2.根据权利要求1所述的一种基于加权双向特征金字塔网络的轻量级火灾检测方法,其特征在于,步骤1具体为:RepVGG模块是一种轻量型的卷积神经网络模块,分别在骨干网络的第1层、第4层、第6层和第8层改进替换原来的Conv模块。
3.根据权利要求2所述的一种基于加权双向特征金字塔网络的轻量级火灾检测方法,其特征在于,步骤2中,CBAM注意力机制是一种轻量型的通道和空间注意力机制,在骨干网络的第3层引入该模块。
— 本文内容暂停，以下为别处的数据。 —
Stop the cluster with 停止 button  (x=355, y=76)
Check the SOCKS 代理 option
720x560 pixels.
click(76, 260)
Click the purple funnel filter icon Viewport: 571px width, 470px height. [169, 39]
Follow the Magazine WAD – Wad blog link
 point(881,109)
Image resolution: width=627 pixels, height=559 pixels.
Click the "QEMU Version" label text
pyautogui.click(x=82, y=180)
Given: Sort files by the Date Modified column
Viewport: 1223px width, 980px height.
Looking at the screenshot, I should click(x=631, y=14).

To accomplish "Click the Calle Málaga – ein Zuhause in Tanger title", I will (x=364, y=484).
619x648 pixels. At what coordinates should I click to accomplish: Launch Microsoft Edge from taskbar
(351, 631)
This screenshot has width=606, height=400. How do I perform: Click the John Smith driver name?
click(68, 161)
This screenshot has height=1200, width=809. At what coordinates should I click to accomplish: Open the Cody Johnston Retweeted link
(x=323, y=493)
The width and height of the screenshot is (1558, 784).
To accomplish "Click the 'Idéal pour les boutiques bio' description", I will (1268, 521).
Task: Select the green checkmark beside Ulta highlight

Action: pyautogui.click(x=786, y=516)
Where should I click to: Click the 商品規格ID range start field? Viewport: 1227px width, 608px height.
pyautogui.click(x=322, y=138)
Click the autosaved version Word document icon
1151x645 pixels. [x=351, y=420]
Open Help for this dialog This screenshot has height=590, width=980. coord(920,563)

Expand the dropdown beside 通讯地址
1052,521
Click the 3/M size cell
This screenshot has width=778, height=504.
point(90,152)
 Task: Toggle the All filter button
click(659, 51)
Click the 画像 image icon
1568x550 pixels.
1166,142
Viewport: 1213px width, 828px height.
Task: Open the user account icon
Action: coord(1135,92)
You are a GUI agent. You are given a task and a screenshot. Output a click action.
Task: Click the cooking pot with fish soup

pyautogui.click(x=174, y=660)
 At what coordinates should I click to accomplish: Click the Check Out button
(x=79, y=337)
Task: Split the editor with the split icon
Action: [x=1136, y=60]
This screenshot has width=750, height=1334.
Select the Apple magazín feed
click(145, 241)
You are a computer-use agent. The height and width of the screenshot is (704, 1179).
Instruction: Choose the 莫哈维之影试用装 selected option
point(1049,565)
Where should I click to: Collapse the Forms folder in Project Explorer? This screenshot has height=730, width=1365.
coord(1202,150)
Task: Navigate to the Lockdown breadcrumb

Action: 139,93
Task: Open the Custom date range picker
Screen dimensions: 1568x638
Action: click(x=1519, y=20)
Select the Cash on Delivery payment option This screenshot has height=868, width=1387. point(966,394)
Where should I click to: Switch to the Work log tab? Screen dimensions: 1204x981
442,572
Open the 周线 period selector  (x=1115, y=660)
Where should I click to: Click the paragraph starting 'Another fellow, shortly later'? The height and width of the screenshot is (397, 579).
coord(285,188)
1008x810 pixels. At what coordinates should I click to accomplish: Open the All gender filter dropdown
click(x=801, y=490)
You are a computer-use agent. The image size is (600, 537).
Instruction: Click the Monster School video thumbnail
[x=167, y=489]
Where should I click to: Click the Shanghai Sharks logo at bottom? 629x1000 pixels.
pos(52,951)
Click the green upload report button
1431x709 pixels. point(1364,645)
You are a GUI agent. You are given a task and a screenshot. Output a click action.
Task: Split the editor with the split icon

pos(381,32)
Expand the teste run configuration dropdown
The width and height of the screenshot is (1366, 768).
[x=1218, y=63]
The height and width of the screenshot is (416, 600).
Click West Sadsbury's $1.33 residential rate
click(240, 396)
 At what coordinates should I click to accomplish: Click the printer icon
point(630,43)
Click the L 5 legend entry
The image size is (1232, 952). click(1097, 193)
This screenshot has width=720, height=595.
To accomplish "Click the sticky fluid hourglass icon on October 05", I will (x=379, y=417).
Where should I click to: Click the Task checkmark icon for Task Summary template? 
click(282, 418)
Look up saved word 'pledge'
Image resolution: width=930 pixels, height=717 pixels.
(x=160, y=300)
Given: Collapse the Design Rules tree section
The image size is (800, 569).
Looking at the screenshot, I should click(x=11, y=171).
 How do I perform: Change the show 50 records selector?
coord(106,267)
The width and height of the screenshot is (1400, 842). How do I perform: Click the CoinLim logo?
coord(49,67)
4.根据权利要求1所述的一种基于加权双向特征金字塔网络的轻量级火灾检测方法,其特征在于,步骤3中,所述BiFPN结构是一种加权双向特征金字塔网络,基于FPN结构BiFPN网络的每个节点都会对输入的特征向量以加权融合的方式来融合不同特征层,基于PANet结构BiFPN网络重复实现自上而下和自下而上的双向融合,最终三个BiFPN基础结构叠加输出融合低维和高维的特征。
5.根据权利要求1所述的一种基于加权双向特征金字塔网络的轻量级火灾检测方法,其特征在于,步骤4具体为:明确需要检测的火灾图像和尺寸大小,通过视频截取、相机拍摄和在线搜集的方式收集火灾图像,使用目标检测标注软件Labelimg对得到的火灾图像进行信息标注并存储为xml格式的文件类型,完成信息标注后统计火灾图像数据集的图像数量,将所有完成信息标注的xml格式的文件类型转换为txt文件类型,得到火灾图像检测数据集。
6.根据权利要求5所述的一种基于加权双向特征金字塔网络的轻量级火灾检测方法,其特征在于,步骤4中,信息标注包括:选择标注所述火灾图像数据集的格式为VOC格式、需要检测的火灾类别、已标注图片生成文件的名称和存储路径、所在图像中目标区域的坐标值和长宽大小。
7.根据权利要求1所述的一种基于加权双向特征金字塔网络的轻量级火灾检测方法,其特征在于,步骤5具体为,将火灾图像检测数据集中的图像输入到改进后的YOLOv5s网络模型并经过GPU进行迭代训练,训练得到改进后的YOLOv5s网络模型的最优权重。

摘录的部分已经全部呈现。